Prompt 1: Can you copy out, word for word, the lines of the records between the line containing "The height and width of the screenshot is (1080, 1920)." and the line containing "Action: click(756, 234)", inclusive?
Prompt 2: Pick up the passage on keeping legal sentences short right after its final sentence, and write what comes next.

Resisting the urge to pack your sentences with numerous thoughts and details will make your writing easier to understand and thus, more effective.
Use of sprawling, convoluted sentences—in legal memoranda, briefs to the court, judicial opinions, statutes, and transactional documents—is a long-standing tradition in legal writing.
The desire to stave off any possible misinterpretation and be as precise as possible likely accounts for the lawyerly habit of stuffing so much information and detail into a single sentence that it bloats with multiple phrases within multiple clauses. While the result may be grammatical correct, coherence and comprehensibility are lost. Such construction forces even those with legal training to read the sentence multiple times before discerning the point. By failing to serve up our thoughts in easily digestible units, we do our readers (and ourselves) a disservice—especially in this age of increasing time pressures and diminishing attention spans. Quick conveyance of meaning should be our priority.
Top legal writing experts say we should generally limit our sentences to 20 to 25 words and aim to express just one thought in each, or, as the deceased legal scholar and trial practice expert James W. McElhaney wrote in his December 1995 column for the American Bar Association Journal, “give each sentence just one job.”

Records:

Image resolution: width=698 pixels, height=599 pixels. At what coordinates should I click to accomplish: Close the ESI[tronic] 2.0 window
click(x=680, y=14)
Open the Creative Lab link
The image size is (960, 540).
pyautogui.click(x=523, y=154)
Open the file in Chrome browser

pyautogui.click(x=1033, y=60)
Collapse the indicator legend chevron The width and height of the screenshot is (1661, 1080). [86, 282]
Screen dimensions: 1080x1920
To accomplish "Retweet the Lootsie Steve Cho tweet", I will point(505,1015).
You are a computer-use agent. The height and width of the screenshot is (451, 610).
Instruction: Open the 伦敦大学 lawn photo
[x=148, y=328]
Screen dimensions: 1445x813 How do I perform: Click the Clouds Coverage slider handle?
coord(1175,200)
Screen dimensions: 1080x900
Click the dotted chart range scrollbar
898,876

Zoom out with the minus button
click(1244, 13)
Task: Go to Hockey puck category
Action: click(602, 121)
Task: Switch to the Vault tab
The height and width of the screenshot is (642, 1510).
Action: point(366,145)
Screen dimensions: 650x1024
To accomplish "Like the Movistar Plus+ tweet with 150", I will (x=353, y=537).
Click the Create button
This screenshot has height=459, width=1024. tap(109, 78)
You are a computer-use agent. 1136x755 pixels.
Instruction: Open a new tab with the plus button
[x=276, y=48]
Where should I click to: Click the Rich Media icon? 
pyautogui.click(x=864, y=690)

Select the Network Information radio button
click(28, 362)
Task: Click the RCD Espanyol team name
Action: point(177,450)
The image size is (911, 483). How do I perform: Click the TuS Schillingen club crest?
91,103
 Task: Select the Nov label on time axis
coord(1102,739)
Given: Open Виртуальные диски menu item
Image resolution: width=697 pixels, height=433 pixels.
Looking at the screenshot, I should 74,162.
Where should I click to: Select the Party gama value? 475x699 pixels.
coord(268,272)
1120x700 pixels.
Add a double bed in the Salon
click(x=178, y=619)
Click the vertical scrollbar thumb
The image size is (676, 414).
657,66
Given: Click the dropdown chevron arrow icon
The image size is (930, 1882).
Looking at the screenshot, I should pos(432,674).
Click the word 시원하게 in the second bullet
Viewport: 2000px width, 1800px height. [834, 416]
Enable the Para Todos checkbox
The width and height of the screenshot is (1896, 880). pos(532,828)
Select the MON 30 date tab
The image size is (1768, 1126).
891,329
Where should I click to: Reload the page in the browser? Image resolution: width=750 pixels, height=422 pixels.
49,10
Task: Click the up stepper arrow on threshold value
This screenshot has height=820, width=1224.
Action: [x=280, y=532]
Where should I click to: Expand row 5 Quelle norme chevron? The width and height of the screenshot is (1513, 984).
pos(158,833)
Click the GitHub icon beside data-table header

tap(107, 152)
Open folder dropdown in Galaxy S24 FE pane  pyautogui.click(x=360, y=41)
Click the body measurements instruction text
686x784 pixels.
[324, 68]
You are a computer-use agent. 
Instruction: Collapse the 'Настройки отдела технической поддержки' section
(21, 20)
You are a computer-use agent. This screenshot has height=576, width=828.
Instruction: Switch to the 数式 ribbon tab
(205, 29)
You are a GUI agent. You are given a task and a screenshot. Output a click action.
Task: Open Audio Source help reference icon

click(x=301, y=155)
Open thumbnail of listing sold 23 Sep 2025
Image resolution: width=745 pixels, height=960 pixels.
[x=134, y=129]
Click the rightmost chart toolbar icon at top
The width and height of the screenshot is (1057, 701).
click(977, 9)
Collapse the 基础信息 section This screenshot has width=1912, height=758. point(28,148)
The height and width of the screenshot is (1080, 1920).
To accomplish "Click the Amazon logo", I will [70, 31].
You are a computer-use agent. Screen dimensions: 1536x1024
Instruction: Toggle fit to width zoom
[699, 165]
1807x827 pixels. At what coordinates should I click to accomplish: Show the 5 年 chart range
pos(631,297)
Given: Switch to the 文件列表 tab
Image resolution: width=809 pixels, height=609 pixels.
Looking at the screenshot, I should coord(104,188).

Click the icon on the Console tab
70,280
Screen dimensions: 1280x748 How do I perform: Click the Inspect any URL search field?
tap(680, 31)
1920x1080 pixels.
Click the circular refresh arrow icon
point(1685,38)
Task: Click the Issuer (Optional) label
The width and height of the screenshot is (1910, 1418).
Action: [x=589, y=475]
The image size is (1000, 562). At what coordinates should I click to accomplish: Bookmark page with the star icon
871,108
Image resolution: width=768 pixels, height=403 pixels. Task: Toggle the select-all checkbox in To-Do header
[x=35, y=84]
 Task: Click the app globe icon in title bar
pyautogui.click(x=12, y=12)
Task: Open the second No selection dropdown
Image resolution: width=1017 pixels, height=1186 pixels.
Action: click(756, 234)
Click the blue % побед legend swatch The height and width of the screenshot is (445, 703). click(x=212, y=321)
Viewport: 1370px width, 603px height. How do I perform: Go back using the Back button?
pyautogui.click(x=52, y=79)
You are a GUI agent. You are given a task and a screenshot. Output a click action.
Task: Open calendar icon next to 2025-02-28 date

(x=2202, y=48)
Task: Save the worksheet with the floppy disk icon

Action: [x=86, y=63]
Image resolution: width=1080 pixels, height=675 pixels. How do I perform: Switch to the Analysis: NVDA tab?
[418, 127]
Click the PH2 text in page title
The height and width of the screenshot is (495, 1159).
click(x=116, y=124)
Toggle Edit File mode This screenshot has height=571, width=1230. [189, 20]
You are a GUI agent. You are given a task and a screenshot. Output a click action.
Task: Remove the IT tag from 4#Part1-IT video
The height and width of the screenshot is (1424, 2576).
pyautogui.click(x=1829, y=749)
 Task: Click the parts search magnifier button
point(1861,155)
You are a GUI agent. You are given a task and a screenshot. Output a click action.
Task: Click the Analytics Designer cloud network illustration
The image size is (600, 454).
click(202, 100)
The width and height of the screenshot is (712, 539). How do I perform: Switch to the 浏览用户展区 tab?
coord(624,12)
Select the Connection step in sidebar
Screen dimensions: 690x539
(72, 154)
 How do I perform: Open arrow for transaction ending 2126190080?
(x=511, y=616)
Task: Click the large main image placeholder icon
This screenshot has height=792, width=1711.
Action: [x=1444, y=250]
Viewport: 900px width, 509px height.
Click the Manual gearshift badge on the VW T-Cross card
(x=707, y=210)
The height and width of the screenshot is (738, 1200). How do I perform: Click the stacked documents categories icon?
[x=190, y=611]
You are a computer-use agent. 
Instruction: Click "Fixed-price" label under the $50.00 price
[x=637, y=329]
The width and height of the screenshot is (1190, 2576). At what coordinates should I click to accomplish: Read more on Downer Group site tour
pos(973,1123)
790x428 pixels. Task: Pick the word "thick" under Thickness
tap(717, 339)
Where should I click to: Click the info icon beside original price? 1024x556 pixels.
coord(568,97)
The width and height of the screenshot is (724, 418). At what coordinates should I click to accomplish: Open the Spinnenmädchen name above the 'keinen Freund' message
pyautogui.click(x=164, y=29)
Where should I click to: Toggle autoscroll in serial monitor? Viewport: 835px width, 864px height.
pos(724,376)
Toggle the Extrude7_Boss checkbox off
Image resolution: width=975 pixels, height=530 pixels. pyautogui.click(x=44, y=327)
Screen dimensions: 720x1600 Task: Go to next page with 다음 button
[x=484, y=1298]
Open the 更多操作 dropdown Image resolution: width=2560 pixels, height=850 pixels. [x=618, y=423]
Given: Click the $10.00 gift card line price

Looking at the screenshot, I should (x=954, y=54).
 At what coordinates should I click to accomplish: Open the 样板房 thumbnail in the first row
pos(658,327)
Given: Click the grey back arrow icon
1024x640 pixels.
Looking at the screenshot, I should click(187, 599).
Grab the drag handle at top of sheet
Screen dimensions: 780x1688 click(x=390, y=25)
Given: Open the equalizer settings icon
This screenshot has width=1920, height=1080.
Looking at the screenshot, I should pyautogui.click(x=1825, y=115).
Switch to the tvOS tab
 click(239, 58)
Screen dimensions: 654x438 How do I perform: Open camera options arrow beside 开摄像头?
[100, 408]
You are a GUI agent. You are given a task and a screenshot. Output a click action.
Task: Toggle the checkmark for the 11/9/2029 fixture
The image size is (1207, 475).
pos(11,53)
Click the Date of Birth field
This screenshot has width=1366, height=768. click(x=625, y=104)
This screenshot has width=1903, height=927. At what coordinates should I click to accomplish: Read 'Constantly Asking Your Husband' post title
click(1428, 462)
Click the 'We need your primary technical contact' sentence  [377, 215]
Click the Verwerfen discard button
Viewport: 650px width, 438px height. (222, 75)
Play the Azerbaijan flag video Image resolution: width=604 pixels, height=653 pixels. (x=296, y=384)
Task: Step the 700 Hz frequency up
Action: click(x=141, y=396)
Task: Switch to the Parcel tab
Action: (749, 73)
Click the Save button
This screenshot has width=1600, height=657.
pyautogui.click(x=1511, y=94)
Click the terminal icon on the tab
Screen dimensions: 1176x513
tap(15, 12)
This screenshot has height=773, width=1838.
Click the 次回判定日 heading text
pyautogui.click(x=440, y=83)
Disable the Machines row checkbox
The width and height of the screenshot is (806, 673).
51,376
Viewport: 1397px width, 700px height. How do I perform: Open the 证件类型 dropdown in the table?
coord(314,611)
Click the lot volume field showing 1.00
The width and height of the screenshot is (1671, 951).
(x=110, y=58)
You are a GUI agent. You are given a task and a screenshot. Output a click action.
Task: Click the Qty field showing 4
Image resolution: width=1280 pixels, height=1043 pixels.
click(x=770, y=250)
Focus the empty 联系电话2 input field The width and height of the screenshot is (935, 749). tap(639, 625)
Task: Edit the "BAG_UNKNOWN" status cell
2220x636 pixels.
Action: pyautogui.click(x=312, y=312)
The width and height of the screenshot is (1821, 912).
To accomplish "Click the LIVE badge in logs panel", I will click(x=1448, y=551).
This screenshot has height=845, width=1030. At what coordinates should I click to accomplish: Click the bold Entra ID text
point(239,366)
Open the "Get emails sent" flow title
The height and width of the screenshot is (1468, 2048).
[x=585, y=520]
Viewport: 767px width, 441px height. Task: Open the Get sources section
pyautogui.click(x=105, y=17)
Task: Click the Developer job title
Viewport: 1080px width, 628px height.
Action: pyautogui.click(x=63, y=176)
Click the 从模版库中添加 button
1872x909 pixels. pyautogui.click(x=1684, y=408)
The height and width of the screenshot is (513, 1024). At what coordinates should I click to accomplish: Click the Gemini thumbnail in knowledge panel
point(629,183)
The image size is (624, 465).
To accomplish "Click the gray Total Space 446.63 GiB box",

Exercise result 1:
The height and width of the screenshot is (1080, 1920).
To accomplish "Click the Amazon logo", I will [70, 31].
You are a computer-use agent. Screen dimensions: 1536x1024
Instruction: Toggle fit to width zoom
[699, 165]
1807x827 pixels. At what coordinates should I click to accomplish: Show the 5 年 chart range
pos(631,297)
Given: Switch to the 文件列表 tab
Image resolution: width=809 pixels, height=609 pixels.
Looking at the screenshot, I should coord(104,188).

Click the icon on the Console tab
70,280
Screen dimensions: 1280x748 How do I perform: Click the Inspect any URL search field?
tap(680, 31)
1920x1080 pixels.
Click the circular refresh arrow icon
point(1685,38)
Task: Click the Issuer (Optional) label
The width and height of the screenshot is (1910, 1418).
Action: [x=589, y=475]
The image size is (1000, 562). At what coordinates should I click to accomplish: Bookmark page with the star icon
871,108
Image resolution: width=768 pixels, height=403 pixels. Task: Toggle the select-all checkbox in To-Do header
[x=35, y=84]
 Task: Click the app globe icon in title bar
pyautogui.click(x=12, y=12)
Task: Open the second No selection dropdown
Image resolution: width=1017 pixels, height=1186 pixels.
Action: click(756, 234)

Exercise result 2:
With that in mind, let’s take a look at an 86-word sentence that Richard C. Wydick uses in his classic guide, Plain English for Lawyers, to illustrate the problem with convoluted sentence construction:
In a trial by jury, the court may, when the convenience of witnesses or the ends of justice would be promoted thereby, on motion of a party, after notice and hearing, make an order, no later than the close of the pretrial conference in cases in which such pretrial conference is to be held, or in other cases, no later than 10 days before the trial date, that the trial of the issue of liability shall precede the trial of any other issue in the case.
(Wydick, Plain English for Lawyers (5th ed. 2005) “Use Short Sentences,” ch. 5, p. 34.)
Say what?
While grammatically correct, this sentence is hard to understand. Wydick parses it for us by breaking out the five pieces of information that it contains. He lists them in this order:
- In a jury case, the liability issue may be tried before any other issue.
- The judge may order the liability issue to be tried first if that will serve the convenience of witnesses or the ends of justice.
- The judge may make the order on a party’s motion, after notice and hearing.
- In a case with a pretrial conference, the judge may make the order no later than the end of the conference.
- In a case with no pretrial conference, the judge may make the order no later than ten days before the trial date.
(Wydick, Plain English, pp. 34-35.)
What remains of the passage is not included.